From the entries below, please gather each line containing the string "This".

[Stored data]
□ □ □
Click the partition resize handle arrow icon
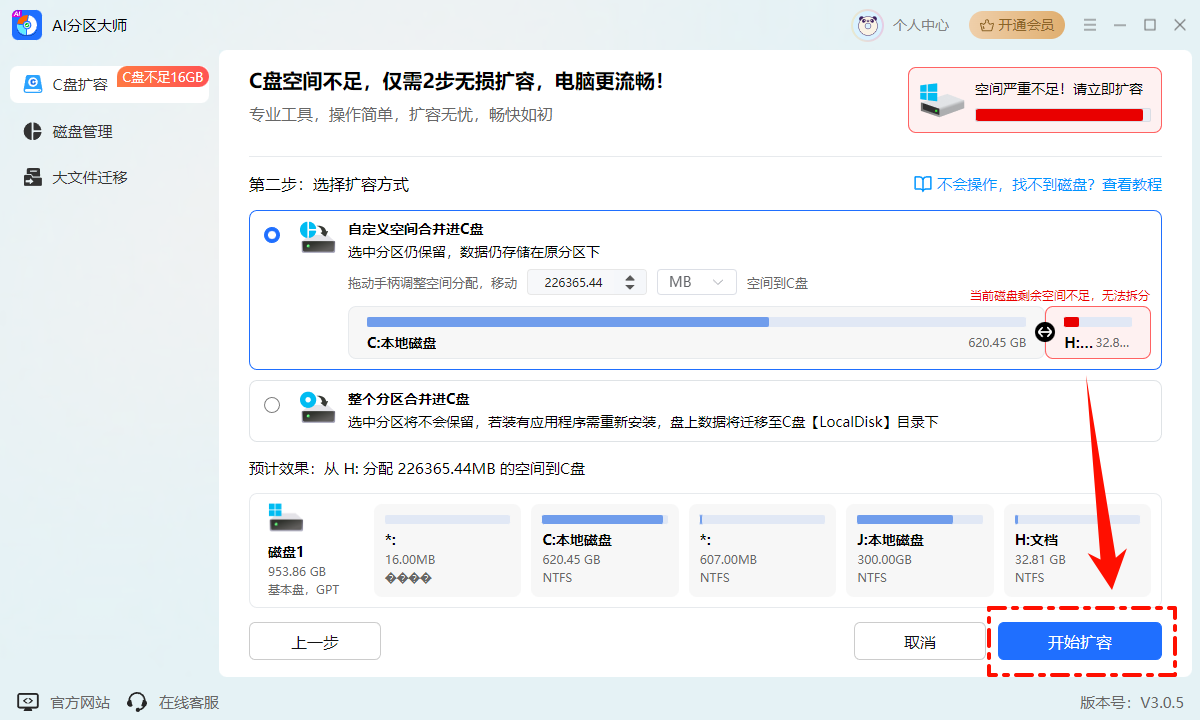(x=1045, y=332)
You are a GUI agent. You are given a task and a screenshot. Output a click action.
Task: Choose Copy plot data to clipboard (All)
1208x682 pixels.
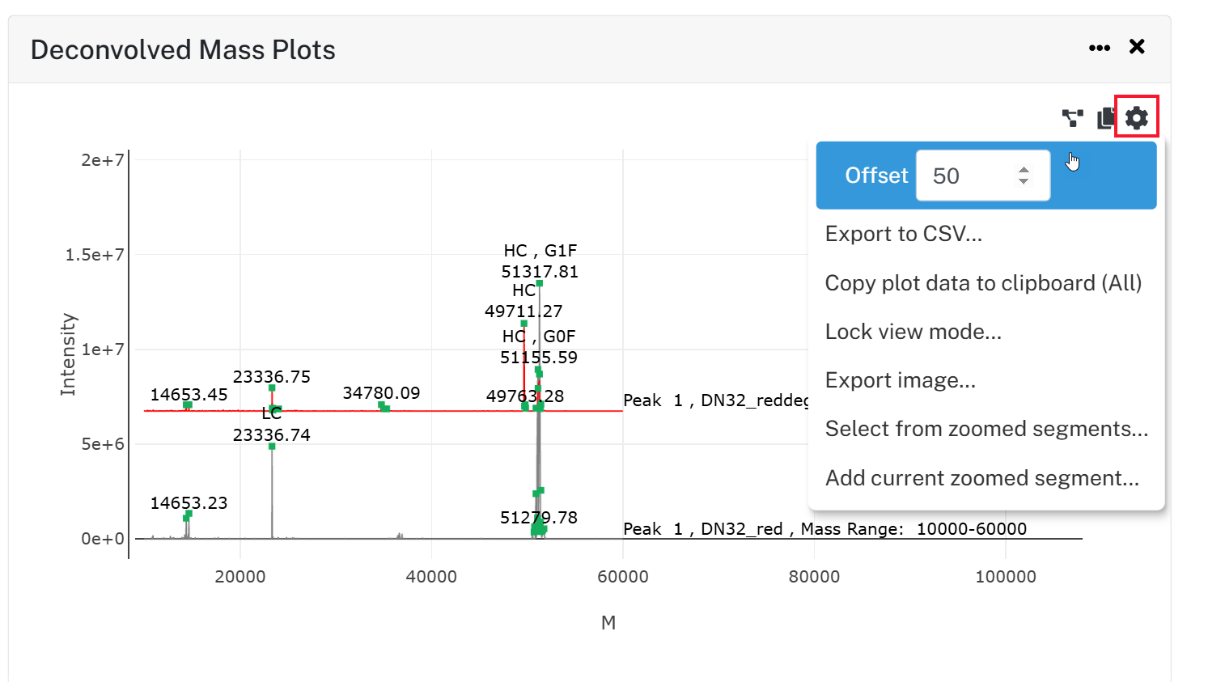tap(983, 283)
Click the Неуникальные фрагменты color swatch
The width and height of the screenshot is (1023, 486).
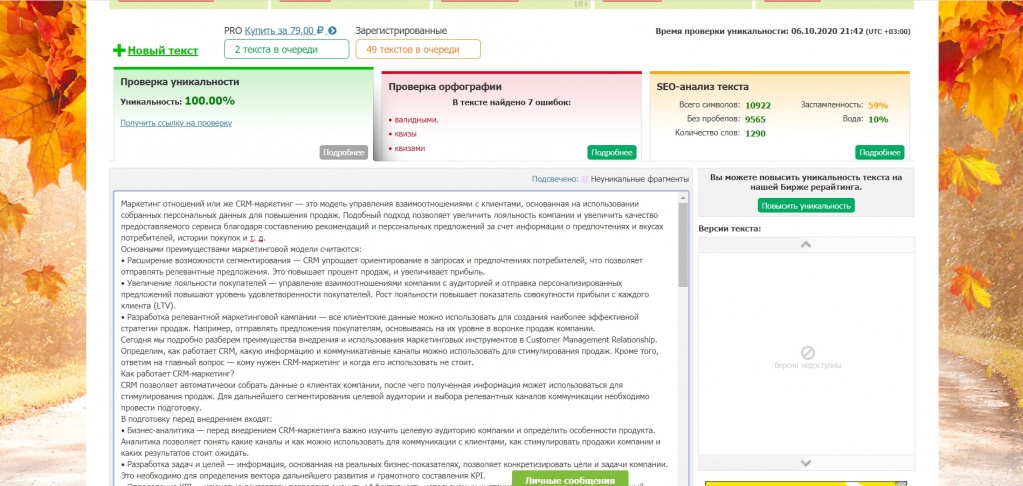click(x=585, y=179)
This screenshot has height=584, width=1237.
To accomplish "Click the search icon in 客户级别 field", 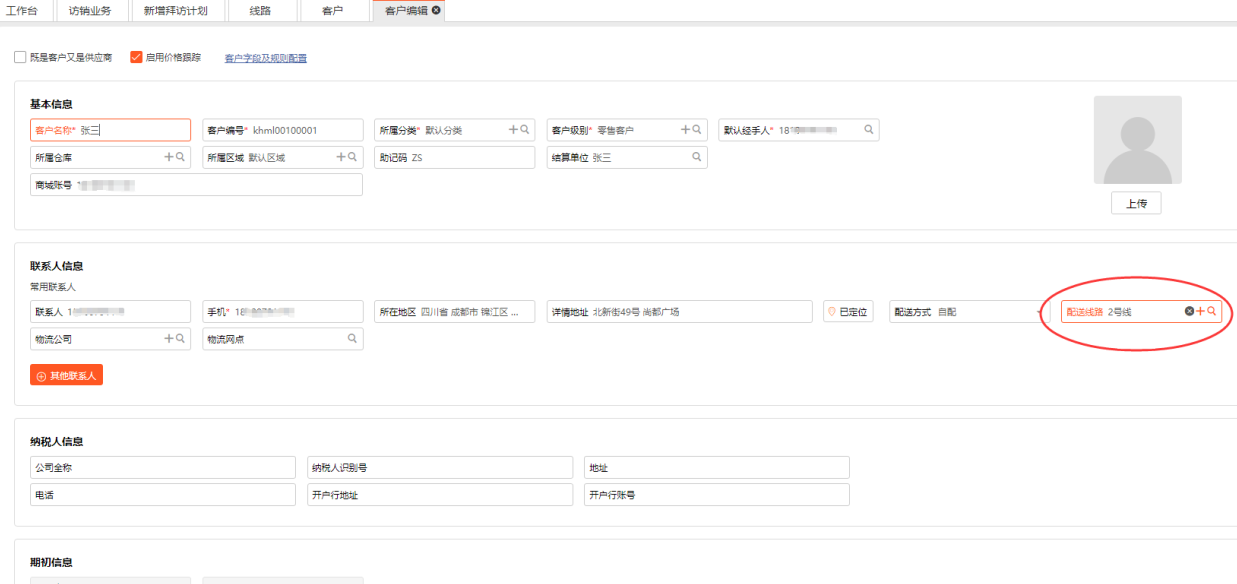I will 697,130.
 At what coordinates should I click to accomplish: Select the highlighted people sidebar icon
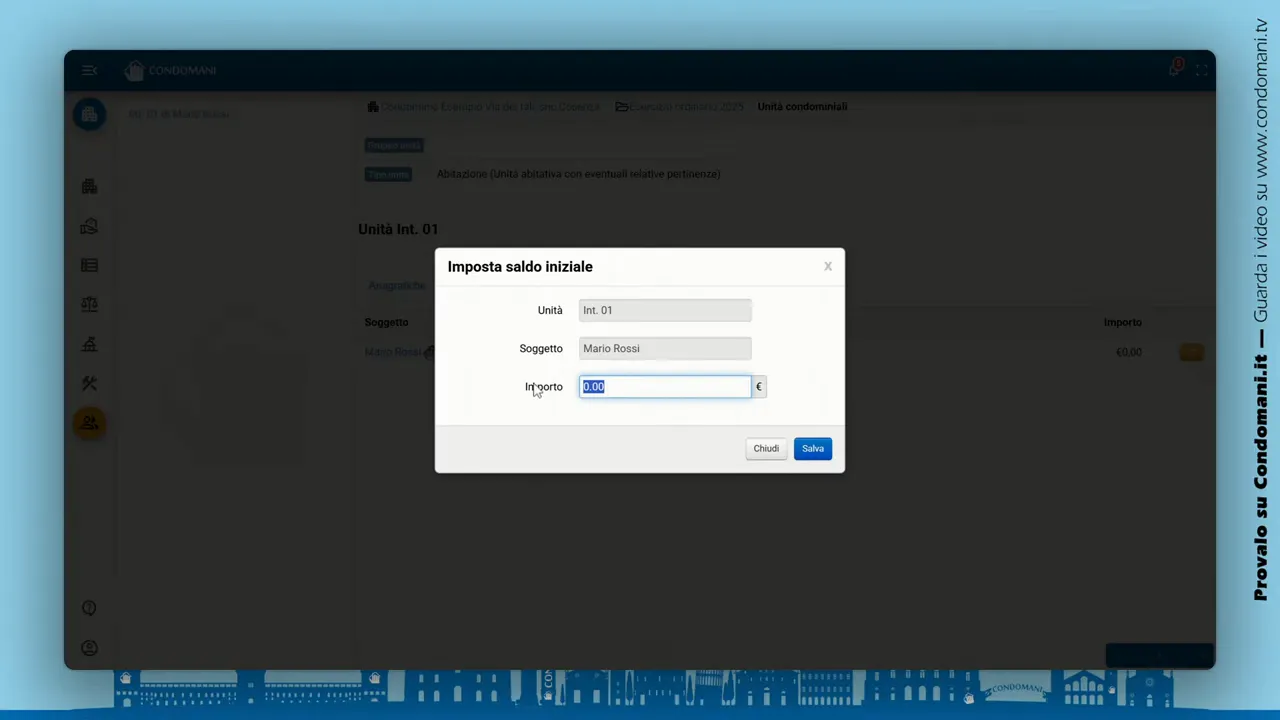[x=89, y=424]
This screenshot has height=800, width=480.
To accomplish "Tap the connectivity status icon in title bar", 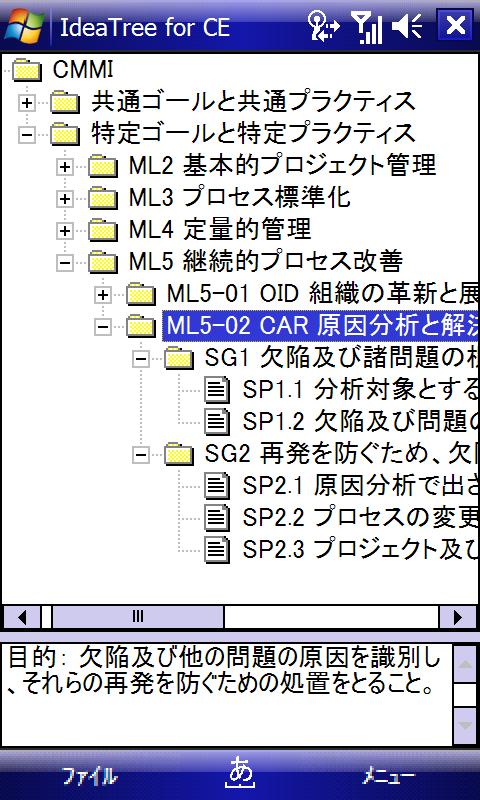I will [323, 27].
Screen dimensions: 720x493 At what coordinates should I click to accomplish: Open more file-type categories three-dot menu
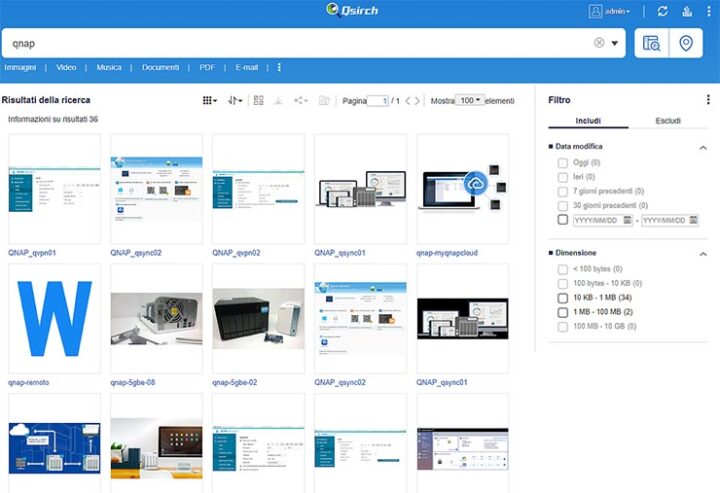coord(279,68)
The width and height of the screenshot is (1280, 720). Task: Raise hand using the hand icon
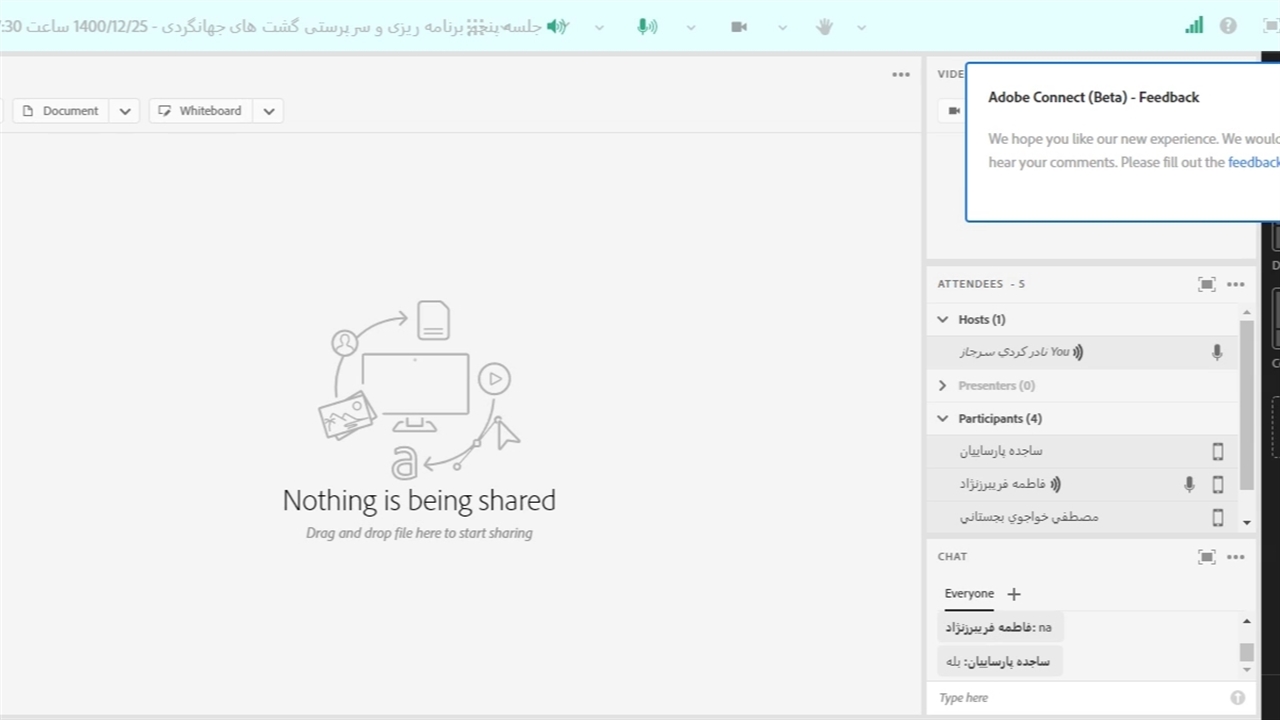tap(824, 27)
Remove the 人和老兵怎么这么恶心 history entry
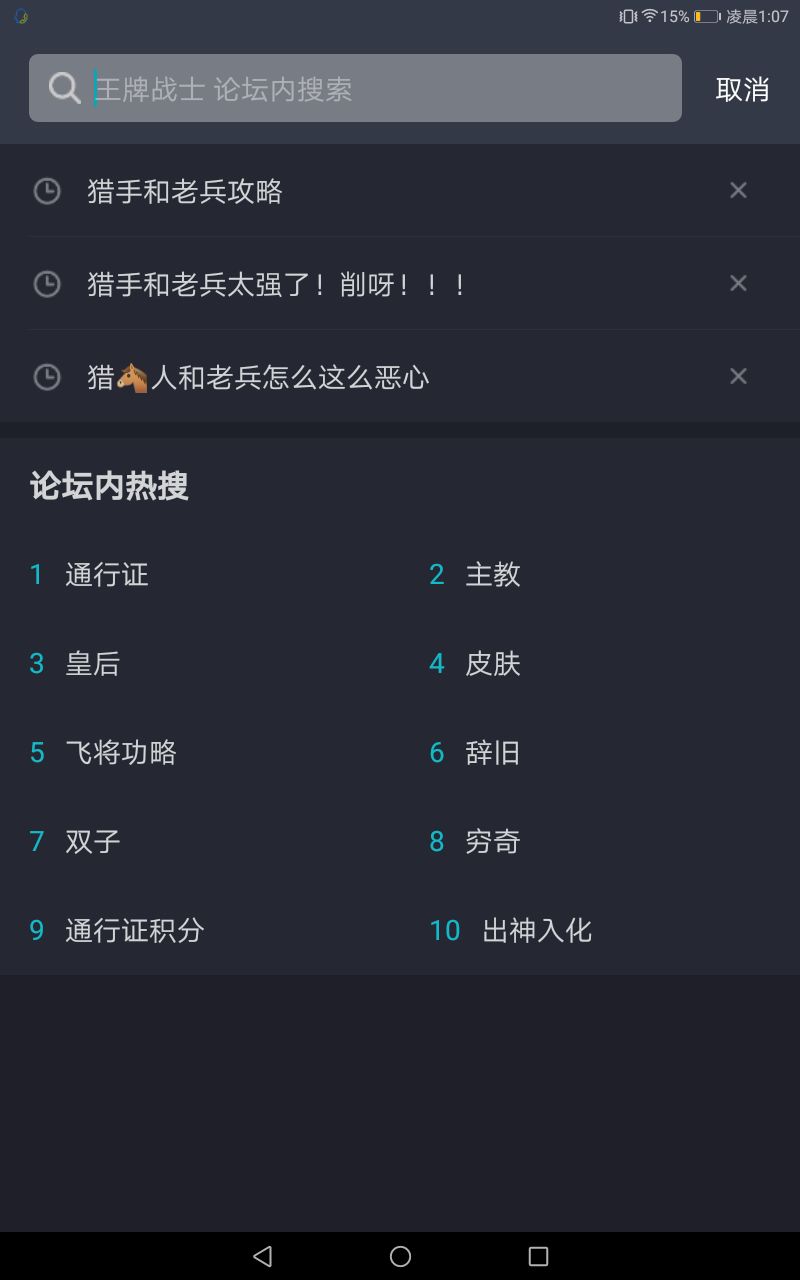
□ □ □
### THE ANSWER
This screenshot has height=584, width=1237.
This screenshot has height=800, width=480.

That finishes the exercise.